The Shipping News

“At last the end of the world, a wild place that seemed poised on the lip of the abyss. No human sign, nothing, no ship, no plane, no animal, no bird, no bobbing trap marker nor buoy. As though he stood alone on the planet. The immensity of sky roared at him and instinctively he raised his hands to keep it off. Translucent thirty-foot combers the color of bottles crashed onto stone, coursed bubbles into a churning lake of milk shot with cream. Even hundreds of feet above the sea the salt mist stung his eyes and beaded his face and jacket with fine droplets. Waves struck with the hollowed basso peculiar to ovens and mouseholes.

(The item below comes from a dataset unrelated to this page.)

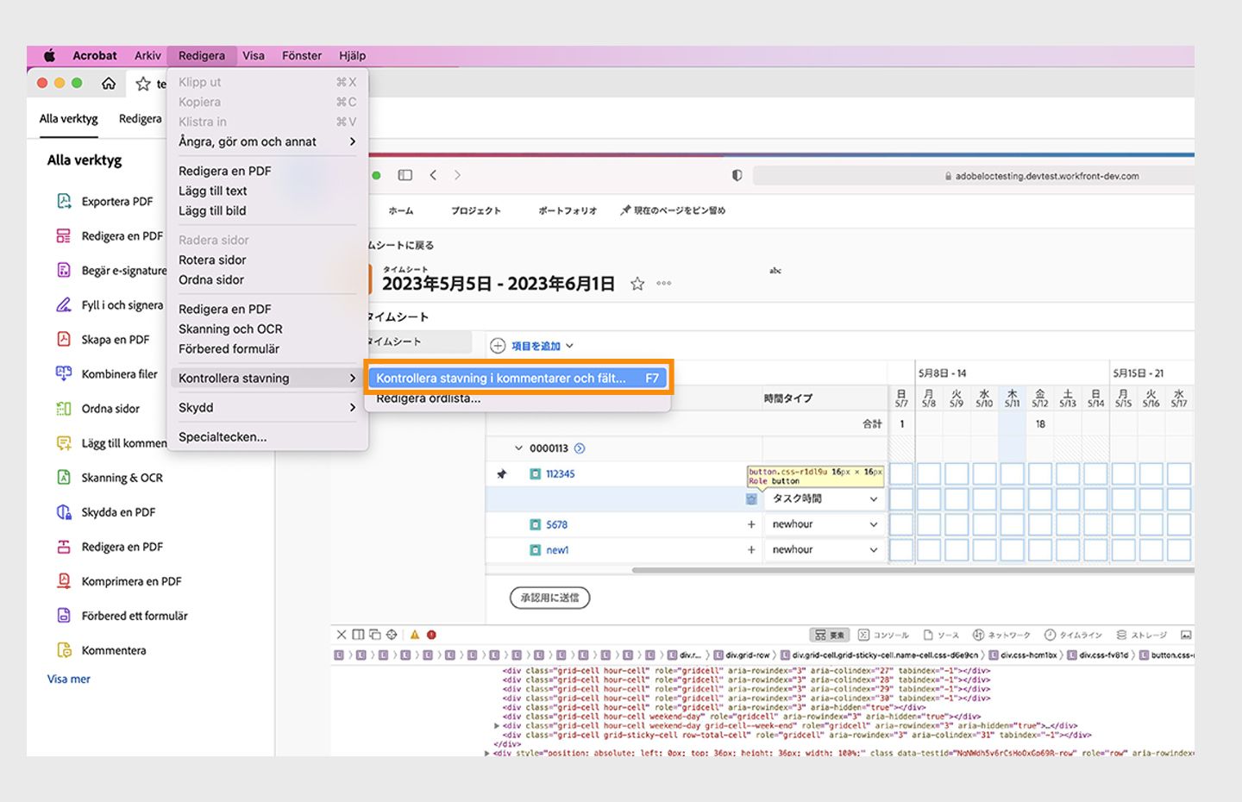Click the Exportera PDF tool icon
Image resolution: width=1242 pixels, height=802 pixels.
point(64,201)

He began to work down the slant of rock. Wet and slippery. He went cautiously, excited by the violence, wondering what it would be like in a storm. The tide still on the ebb in that complex swell and fall of water against land, as though a great heart in the center of the earth beat but twice a day.

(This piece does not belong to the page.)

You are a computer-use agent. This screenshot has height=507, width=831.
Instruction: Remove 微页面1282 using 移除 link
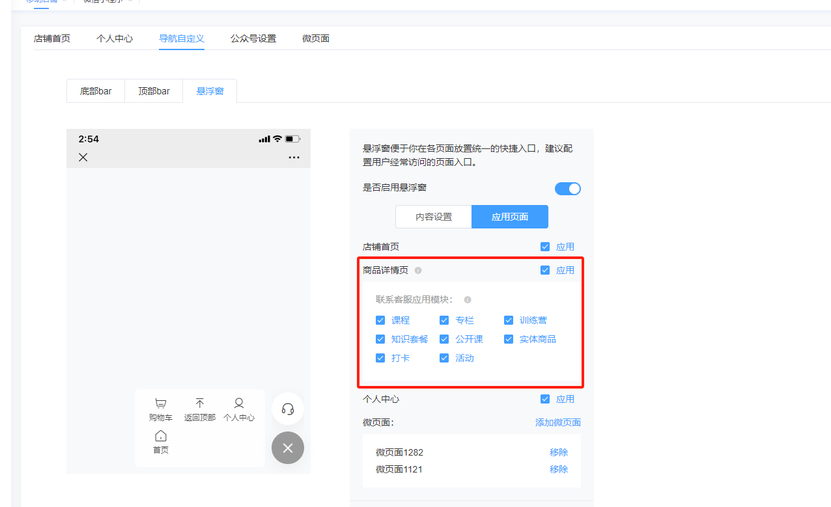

These waters, thought Quoyle, haunted by lost ships, fishermen, explorers gurgled down into sea holes as black as a dog’s throat. Bawling into salt broth. Vikings down the cracking winds, steering through fog by the polarized light of sun-stones. The Inuit in skin boats, breathing, breathing, rhythmic suck of frigid air, iced paddles dipping, spray freezing, sleek back rising, jostle, the boat tom, spiraling down. Millennial bergs from the glaciers, morbid, silent except for waves breaking on their flanks, the deceiving sound of shoreline where there was no shore. Foghorns, smothered gun reports along the coast. Ice welding land to sea. Frost smoke. Clouds mottled by reflections of water holes in the plains of ice. The glare of ice erasing dimension, distance, subjecting senses to mirage and illusion. A rare place.”